Maluchy po bezobjawowym przebyciu COVID-19 mogą mieć objawy udaru niedokrwiennego mózgu – alarmują lekarze. To kolejne już groźne powikłanie, które dzieci mogą mieć po koronawirusie.
Do Instytutu Centrum Zdrowia Matki Polki w Łodzi trafiło w ostatnim czasie troje dzieci u których lekarze rozpoznali pocovidowy udar. Najmłodszy pacjent miał zaledwie kilkanaście miesięcy, dwoje starszych – dwa i trzy latka. Rodzice zauważyli, że u ich dzieci jedna strona ciała gorzej pracuje.
– Rodzic zgłaszał się z dzieckiem do szpitala z powodu powłóczenia nogą czy gorszej pracy ręki - wyjaśnia dr Łukasz Przysło, kierownik kliniki neurologii rozwojowej i epileptologii ICZMP.
Żadne z dzieci nie miało wcześniej objawowego COVID-19. Jednak lekarze po zbadaniu nie mieli wątpliwości, że to efekt koronawirusa. Udary u dzieci zdarzają się bowiem bardzo rzadko i są efektem wady serca. Jednak koronawirus też może je powodować wywołując stan zapalny naczyń krwionośnych.
Na szczęście udary u małych pacjentów Matki Polki były łagodne. Pojawiły się w takich miejscach mózgu, że zostawiły jedynie niewielkie niedowłady w jednej połowie ciała. Zdaniem lekarzy niedowłady te prawdopodobnie cofną się po rehabilitacji.
– Szczęśliwie wszystkie trzy historie dobrze się skończyły – podkreśla dr Przysło.
To kolejne już powikłanie, które pojawia się u dzieci po bezobjawowym COVID-19. Na początku października głośno było o czteroletnim Mikołaju z Łodzi, który po przejściu bez żadnych objawów COVID-19 omal nie zmarł na PIMS, czyli wieloukładowy zespół zapalny, który jest częstym powikłaniem po zakażeniu u dzieci. Mikołaj miał m.in. zapalenie opon mózgowych, wątroby, śledziony, spojówek i skóry. Prawie przestały działać jego płuca, cudem uratowało go dopiero sztuczne płucoserce. Małych dzieci z PIMS, choć w lżejszym stanie, do Matki Polki trafiło już kilkadziesiąt.
Przeczytaj również:
A są jeszcze i inne powikłania. Dr Michał Matyjaszczyk, kierownik przychodni rodzinnej w Matce Polce, miał dwóch pacjentów w wieku 3 i 7 lat, którzy z powodu COVID-19 trafili do szpitala.

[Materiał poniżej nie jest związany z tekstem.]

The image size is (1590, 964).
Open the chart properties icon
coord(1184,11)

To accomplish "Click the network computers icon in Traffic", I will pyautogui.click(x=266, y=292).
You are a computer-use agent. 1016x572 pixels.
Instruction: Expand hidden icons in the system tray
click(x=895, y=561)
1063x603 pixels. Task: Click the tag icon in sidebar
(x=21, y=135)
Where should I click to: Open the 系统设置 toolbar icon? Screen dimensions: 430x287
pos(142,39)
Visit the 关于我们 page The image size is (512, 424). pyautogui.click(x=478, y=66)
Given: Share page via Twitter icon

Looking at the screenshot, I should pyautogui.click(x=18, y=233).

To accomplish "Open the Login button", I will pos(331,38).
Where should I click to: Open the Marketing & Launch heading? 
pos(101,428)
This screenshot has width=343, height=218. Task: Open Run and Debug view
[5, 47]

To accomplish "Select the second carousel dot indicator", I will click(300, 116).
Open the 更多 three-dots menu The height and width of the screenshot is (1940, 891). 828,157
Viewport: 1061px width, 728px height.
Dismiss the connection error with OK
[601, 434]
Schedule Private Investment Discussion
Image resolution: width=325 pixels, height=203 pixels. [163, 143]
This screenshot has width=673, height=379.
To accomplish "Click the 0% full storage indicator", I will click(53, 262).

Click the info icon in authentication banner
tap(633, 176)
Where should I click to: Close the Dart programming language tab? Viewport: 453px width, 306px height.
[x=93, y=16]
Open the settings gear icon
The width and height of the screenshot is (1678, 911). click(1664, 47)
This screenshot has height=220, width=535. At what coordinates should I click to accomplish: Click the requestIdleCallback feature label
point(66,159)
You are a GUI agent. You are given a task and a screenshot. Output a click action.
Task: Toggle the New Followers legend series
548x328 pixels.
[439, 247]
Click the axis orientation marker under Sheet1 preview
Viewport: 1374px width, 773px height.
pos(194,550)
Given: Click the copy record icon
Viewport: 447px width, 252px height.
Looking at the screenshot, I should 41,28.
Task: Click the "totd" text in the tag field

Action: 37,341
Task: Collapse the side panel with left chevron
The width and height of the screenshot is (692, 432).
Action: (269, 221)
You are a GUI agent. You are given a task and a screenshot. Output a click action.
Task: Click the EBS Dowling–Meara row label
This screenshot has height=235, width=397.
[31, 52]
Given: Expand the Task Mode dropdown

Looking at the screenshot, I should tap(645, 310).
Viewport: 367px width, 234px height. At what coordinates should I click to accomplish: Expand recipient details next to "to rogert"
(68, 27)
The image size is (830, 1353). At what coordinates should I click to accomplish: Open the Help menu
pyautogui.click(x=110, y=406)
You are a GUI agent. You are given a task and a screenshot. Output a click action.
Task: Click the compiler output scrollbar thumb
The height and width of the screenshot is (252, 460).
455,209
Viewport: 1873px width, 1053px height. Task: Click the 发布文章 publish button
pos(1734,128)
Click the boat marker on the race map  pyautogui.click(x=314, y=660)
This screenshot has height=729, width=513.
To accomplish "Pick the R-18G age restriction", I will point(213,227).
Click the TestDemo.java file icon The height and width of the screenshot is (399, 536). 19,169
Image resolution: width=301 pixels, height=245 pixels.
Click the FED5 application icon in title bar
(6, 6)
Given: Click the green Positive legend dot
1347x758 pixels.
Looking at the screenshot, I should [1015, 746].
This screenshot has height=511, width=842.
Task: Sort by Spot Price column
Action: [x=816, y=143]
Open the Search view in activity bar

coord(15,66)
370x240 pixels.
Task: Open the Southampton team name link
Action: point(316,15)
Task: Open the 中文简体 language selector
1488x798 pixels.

– A dzieci, których rodzice proszą o badania, bo ich dziecko po COVID-19 łatwiej się męczy, mniej biega i jest mniej zadowolone z życia miałem już kilkanaście – mówi lekarz.
Tymczasem za tydzień, czyli od czwartku 16 grudnia mają być dostępne szczepienia dla dzieci w wieku 5-11 lat. Będą szczepione specjalną, mniejszą niż dla dorosłych, dawką preparatu Pfizer. Lekarze apelują, by rodzice mimo wątpliwości zgłosili się z dziećmi na szczepienia.
– Ta choroba robi gigantyczną krzywdę i nie wiemy, czy dzieci dojdą po niej do siebie. Ja swoje szczepię – mówi Matyjaszczyk.